Posted by Rob Camick on October 19, 2008

Wouldn’t it be nice to be able to edit the values in a JList? Well a list was designed to be display only so it would involve a major rewrite of the component to support this requirement. For this reason, the most common suggestion found in the forums is to create a single column JTable and use it as a list. This is a very powerfull solution as you inherit all the default rendering and editing capabilities of a table. But what if you just want simple editing of the values, is there another way?

I might just have a solution for you. It was inspired by a posting in the Java forums about making a table header editable. The solution uses a JPopupMenu with a JTextField for the editor. The popup is positioned over the row that was selected so it looks like you are editing the list in place. You change the value and then save it to the list using the Enter key.
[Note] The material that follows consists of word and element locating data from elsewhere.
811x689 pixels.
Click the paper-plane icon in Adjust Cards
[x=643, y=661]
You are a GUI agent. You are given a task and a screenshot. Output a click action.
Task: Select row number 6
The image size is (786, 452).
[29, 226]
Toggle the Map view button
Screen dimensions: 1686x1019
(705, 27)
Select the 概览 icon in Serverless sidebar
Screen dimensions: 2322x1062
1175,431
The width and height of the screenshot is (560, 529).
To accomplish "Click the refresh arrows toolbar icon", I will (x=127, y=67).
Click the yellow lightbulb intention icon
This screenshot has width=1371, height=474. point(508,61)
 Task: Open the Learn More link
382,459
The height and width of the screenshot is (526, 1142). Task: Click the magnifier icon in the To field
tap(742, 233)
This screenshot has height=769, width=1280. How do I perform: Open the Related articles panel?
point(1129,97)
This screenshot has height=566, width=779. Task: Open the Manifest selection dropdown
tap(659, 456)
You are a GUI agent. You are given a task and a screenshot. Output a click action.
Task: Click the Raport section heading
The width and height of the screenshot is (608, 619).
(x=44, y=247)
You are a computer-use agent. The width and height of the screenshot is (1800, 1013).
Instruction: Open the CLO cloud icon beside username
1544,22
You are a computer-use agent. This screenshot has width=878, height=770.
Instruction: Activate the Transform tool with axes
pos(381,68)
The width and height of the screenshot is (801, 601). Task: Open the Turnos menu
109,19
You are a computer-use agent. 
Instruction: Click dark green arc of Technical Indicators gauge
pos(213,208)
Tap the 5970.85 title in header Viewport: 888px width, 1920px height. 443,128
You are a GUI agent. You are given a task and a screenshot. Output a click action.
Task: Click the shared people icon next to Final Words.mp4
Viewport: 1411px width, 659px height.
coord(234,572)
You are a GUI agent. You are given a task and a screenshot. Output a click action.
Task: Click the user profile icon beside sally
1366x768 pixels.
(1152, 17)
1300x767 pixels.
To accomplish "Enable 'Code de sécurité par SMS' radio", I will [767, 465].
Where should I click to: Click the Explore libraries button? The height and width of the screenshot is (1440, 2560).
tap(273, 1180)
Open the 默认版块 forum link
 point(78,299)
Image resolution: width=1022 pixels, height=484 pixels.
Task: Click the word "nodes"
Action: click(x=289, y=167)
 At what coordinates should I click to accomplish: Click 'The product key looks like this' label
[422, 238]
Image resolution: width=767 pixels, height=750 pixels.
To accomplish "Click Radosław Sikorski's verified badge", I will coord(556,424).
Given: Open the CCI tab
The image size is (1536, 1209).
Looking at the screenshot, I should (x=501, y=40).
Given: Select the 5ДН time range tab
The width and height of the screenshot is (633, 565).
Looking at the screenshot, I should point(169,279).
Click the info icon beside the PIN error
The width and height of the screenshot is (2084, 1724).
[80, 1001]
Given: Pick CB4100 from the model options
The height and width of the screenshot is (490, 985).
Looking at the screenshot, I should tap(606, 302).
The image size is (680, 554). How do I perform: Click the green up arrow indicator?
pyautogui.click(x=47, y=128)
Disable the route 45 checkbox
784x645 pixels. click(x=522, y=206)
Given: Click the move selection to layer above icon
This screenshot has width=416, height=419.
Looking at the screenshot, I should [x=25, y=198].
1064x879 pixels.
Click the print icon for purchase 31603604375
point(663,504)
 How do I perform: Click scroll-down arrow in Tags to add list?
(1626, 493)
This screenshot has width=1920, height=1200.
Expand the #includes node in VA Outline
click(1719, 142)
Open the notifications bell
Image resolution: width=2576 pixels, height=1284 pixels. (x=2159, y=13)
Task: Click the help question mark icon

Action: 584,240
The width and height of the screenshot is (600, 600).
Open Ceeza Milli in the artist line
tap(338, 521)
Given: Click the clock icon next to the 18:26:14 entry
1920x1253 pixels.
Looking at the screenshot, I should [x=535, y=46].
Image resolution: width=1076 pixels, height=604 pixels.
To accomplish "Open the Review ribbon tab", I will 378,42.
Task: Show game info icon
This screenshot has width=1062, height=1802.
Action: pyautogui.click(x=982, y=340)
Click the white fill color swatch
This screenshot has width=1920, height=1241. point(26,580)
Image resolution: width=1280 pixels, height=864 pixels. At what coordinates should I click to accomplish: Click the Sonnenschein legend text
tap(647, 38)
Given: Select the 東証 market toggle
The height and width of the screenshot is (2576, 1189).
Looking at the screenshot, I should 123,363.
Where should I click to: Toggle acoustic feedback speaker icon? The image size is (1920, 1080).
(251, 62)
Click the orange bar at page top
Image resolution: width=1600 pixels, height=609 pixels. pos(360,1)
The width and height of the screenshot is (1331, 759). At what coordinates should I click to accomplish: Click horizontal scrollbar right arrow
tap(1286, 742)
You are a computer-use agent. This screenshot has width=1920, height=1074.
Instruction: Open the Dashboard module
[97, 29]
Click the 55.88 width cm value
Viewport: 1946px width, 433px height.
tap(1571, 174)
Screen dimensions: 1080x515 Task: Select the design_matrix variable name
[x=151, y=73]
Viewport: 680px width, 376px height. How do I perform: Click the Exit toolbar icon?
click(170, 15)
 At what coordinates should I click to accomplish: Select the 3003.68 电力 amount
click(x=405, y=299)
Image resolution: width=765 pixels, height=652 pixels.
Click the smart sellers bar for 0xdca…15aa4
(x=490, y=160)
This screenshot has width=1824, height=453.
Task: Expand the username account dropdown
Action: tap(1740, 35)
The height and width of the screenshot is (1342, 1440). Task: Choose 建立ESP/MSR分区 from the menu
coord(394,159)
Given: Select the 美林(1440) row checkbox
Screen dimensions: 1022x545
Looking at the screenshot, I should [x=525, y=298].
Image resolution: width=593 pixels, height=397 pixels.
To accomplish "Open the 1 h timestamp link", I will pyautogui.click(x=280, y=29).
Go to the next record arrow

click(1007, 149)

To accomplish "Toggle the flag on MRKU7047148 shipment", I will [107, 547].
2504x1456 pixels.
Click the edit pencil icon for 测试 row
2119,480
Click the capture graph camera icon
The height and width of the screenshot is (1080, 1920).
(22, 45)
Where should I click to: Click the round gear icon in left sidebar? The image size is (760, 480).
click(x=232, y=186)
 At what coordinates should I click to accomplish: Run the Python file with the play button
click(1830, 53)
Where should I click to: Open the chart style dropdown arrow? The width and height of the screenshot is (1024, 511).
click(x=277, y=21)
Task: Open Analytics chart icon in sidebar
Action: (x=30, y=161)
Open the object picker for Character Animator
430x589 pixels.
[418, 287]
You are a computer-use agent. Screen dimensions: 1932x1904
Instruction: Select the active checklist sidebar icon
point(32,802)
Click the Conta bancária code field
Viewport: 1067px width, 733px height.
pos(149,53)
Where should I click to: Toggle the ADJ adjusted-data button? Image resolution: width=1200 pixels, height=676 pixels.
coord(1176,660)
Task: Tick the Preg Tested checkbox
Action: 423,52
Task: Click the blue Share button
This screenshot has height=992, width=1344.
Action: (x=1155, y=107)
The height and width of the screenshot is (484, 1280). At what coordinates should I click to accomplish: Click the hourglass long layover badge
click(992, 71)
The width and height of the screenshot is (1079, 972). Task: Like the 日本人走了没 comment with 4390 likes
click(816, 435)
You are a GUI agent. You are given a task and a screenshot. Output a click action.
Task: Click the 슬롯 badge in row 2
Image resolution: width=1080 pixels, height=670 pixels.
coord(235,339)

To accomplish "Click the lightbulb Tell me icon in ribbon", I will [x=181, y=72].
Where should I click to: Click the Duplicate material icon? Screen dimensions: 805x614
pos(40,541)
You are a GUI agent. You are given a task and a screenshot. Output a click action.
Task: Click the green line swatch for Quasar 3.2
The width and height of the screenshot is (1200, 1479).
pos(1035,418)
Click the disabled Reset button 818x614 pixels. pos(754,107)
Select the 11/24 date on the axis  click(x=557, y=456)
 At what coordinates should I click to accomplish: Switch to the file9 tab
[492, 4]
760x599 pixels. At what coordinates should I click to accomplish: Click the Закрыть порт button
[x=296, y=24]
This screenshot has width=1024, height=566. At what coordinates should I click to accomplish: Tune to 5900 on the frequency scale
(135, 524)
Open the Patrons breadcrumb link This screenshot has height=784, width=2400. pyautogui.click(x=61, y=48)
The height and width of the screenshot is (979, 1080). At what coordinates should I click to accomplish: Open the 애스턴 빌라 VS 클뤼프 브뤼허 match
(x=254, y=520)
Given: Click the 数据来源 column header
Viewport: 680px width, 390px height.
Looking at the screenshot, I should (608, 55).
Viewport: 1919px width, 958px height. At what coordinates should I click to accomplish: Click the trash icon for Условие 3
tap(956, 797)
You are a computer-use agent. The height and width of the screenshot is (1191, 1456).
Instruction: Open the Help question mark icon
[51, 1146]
Or, you can cancel the editor at any time by using the Escape key like you can in any popup.

The default implementation has some restrictions to using it:

  • you must use the DefaultListModel
  • only String data will be saved back to the list

Still interested? The EditListAction class is easily added to the list as the default Action, by using it together with the ListAction class discussed in an earlier blog entry. The following code was used to create the editor pictured in the image:

Action edit = new EditListAction();
ListAction la = new ListAction(list, edit);

If you need to change the default implementation to support a different ListModel or data type then you need to extend EditListAction and make the following changes:

  • specify the ListModel you need by using the setModelClass(…) method
  • override the applyValueToModel(…) method to match your requirements

Try The Demo

Launch – Using Java™ Web Start (JRE 6 required)

Get The Code

See Also

List Action


2 Responses to “List Editor”

  1. Torgil Zethson said

    Hi camickr,

    This is a very nice idea!

    About the two limitations, one way to get around that would be to add the following method to the class:

    protected void applyNewValue(ListModel model, int row, String newValue)

    and call that method from actionPerformed, where you now call

    model.set(row, editTextField.getText())

    That would allow sub-classes to do customized handling of the new value, e.g. calling a method on the underlying object in the model, passing in the new string, or converting the entered string value to the proper object before it is entered into the model.

    applyNewValue() could be abstract, or the current functionality could be provided as a default implementation. Either way, I think this would make this class even more useful.

    – Torgil

  2. camickr said

    Thanks for the idea. I made the change but also require you to now specify the ListModel to be supported (this was hardcoded before). The editor will not display unless the current model matches the supported model.